I remember my grandmother making her green tomato chutney, towards the end of the summer holidays, when it was clear that the best of the ripening days for the tomatoes she lovingly grew outdoors, on the patio, were over. After her death, my mother transcribed some of her hand-written recipes for my sister and I – including the green tomato chutney recipe.

Now that's what you call a glut!

Back at the end of last summer, I had rather a lot of green tomatoes.  So I went and had a dig around the darker, dustier recesses of my laptop hard disk, and retrieved the text files containing Grandma’s recipes, and hidden among them, sure enough, was this –

GREEN TOMATO CHUTNEY

3lb green tomatoes, 2lb cooking apples, 3/4lb sultanas. 1oz ground black pepper, 4 tbs salt, 1 quart malt vinegar, 1lb Demerara sugar, 1/2 oz mustard seeds, pinch cayenne pepper

Peel and slice tomatoes. Cut up apples. Chop sultanas. Put in enamelled saucepan with remaining ingredients. Boil gently for 2 hours, stirring constantly until chutney gets dark and tomatoes and apples are well cooked. Bottle when cool.

The main thing that struck me about this recipe was the lack of any onions – honestly, I can’t remember whether Grandma used them or not, but I expect onions in a chutney recipe! I made a couple of other, more minor modifications, too (Sorry, Grandma!), and scaled the recipe up to use as many of the green tomatoes as possible.

This, it turns out, was a mistake – the quantity I made was totally impractical, took forever to cook down, and almost ended in disaster, more of which later. Really, I can’t recommend making more than half this batch size. Even if, like me, you have a really big stock pot. Don’t say I didn’t warn you!

For my chutney, I used –

  • Cooking apples3 kg green tomatoes
  • 2 kg cooking apples
  • 1 kg onions
  • 1 kg Demerara sugar
  • 2 l malt vinegar
  • 750g dried vine fruits (I used a mix of raisins & sultanas)
  • 2 tbsp freshly ground pepper
  • 1 tbsp sea salt
  • 1 tbsp yellow mustard seeds
  • 1 tsp cayenne pepper

Life is too short to peel tomatoes (especially 3kg of them!) and I was cooking on a work night, so it was too short to lovingly chop them by hand, too! Out with the food processor, and rough-chop all the tomatoes, onions, and apples, before putting them in the stock pot with the rest of the wet and dry ingredients.
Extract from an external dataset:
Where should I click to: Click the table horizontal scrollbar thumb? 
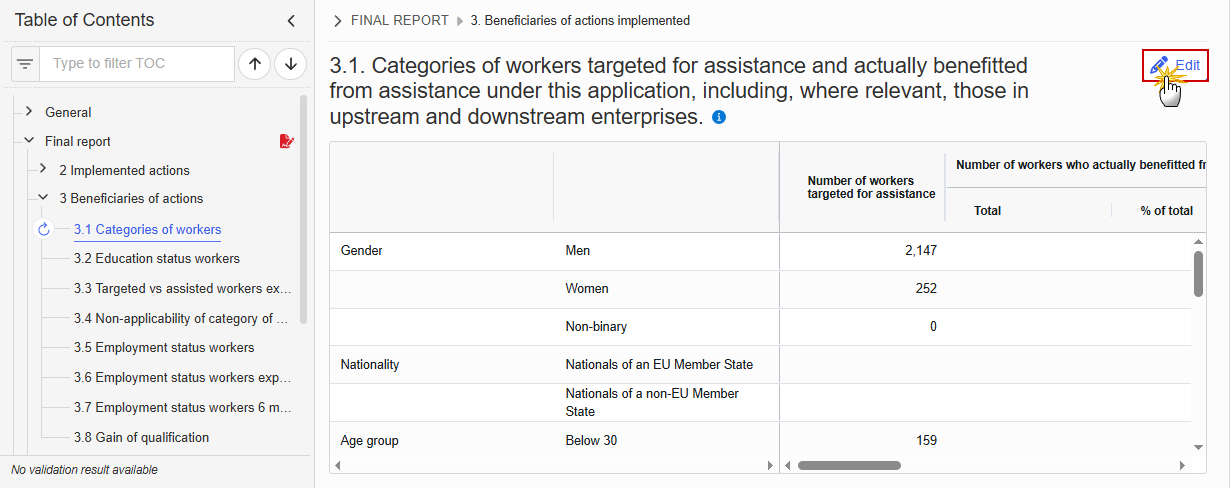[849, 465]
Chopped green tomatoes  Chopped onions  Ingredients mixed at start of cooking

And now, just simmer it, slowly, for what – with a batch of this size! – will be a very very long time! I had to give up and go to bed, fitting a tight lid to the pan, and finished cooking the chutney the following evening. This is one very good reason not to make such a giant batch at once.

The other, of course, is that you will require an enormous quantity of jars (with plastic lined lids, or they’ll corrode from the vinegar – mind you, I can’t remember the last time I was an un-lined jar lid!). While I was sorting these out, I took my eye off the pot, and the inevitable  happened – the chutney caught on the bottom of the pan, and started to burn.
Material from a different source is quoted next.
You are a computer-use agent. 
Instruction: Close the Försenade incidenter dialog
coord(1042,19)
Finished chutneyDisaster! I panicked a bit, and then with Hubby’s help, decanted most of the chutney into any available container, leaving the burned stuff on the bottom of the pan. After a damn good scrub, we were back in business, though I remained convinced for the rest of the cooking time that I could taste the burnt flavour in the chutney. This paranoia wasn’t helped by the highly visible flecks of black pepper in the mix, which my brain kept insisting on seeing as burnt bits.

I very nearly threw the whole lot in the bin, but a bit of gentle encouragement that I’d done all the work now anyway convinced me to bottle it anyway and hope for the best. I deviated from Grandma’s instructions again here and bottled hot, into hot oven-sterilised jars, as I usually do. Now all that was left to do was to leave the chutney to mature for a couple of months.

Served-up

This (and wanting to make sure this tale had a happy ending!) is the reason for the delay in writing up this recipe. I’m really pleased with the result – after maturing I’m pretty sure it doesn’t taste burnt, and is a lovely gentle fruity chutney, with a lovely black pepper warmth, which goes brilliantly with cheese, ham, and even curries!

So this year, at the end of the home-grown tomato season, why not make a batch? But, promise me, make it a smaller one?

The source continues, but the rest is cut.